Among the many Blackfeet children whose families lost homes and relatives to the flood, one boy named Jay Polite Laber was forced to relocate to New Hampshire with his family. As a young adult, Laber made his way back to Montana to search for his roots. He began experimenting with sculpture as a student at Salish Kootenai College, in Pablo, and he now teaches in their Fine Arts Department.

Scores of homes, barns and cars were destroyed and abandoned after the 1964 flood. Thirty years later, Laber began collecting rusting parts from flooded cars that had been abandoned along local stream and river banks, debris that he eventually transformed into four sets of mounted warriors. Laber completed the "Blackfeet Reservation Sentries" in 2000.

But there's more to this story.

Holy Family Mission during 1964 flood (MT Historical Society archives)
Holy Family Mission during 1964 flood
(Montana Historical Society archives)
Laber chose all of his materials based on their significance in Blackfeet tribal history, including the stones used for foundations. The sandstone blocks were recycled from the Holy Family Mission, along Two Medicine Creek some 15 miles southeast of Browning.

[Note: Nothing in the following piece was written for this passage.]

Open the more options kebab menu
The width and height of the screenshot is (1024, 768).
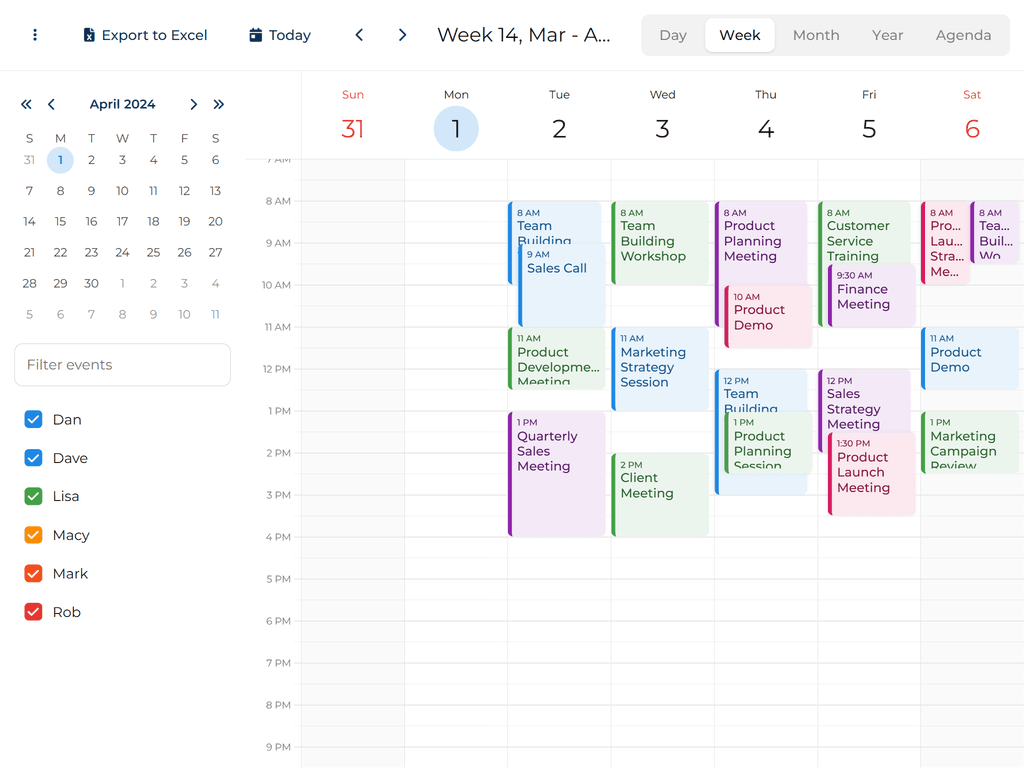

The mission was a Catholic boarding school that opened in 1890 and operated for 50 years. It was closed by the time of the 1964 flood, but many of the flood victims' bodies were brought to the mission during and immediately after the flood, as it was located on higher ground just out of the reach of flood waters.

The mission was one of many boarding schools built in Indian country as part of the U.S. Federal Indian Policy, a regime of forced assimilation meant to "civilize" the native children and convert them to Christianity. The mission is gone now, replaced by a renovated Catholic church.

Both buildings were the lingering results of an earlier flood - a tidal wave of mostly white settlers that swept across Montana and the west during the late 1700's and early 1800's. But this flood caused more cultural destruction than physical destruction. Montana's native peoples were subjected to relentless waves, sweeping away the ways of their forefathers and changing the survivors forever.

Those of us alive today didn't witness the earlier flood, and very few outsiders understand it's historic depth and significance. But without a long view, it's almost impossible for most of us to really understand why there are so many persistent problems on the reservations.

So at the four corners of one Montana reservation, stoic Blackfeet warriors bear witness as unspoken reminders of what has gone before. Some people say that when the wind washes through the rusted remnants, you can just barely hear two warriors speaking in native Blackfeet tongue. I've heard this myself, late at night, but I couldn't understand.


For better views of the earlier flood, read "My Life as an Indian" for one white man's perspective during the early 1800's. For a view from the Salish perspective, this one from the Bitterroot Valley, read "The Salish People and the Lewis and Clark Expedition."

Montana's Worst Natural Disaster: The 1964 Flood on the Blackfeet Reservation 

'64 Flood, a documentary film in progress

Information on Jay Polite Laber

Holy Family Mission history


This image is a light painting that I made late at night while waiting for the full moon to set. I placed the moon at the warrior's eyes, waited for a car to sweep past with red taillights, then "painted" the sculpture with a small flashlight during my 30-second exposure. The never-ending wind blurred both flags.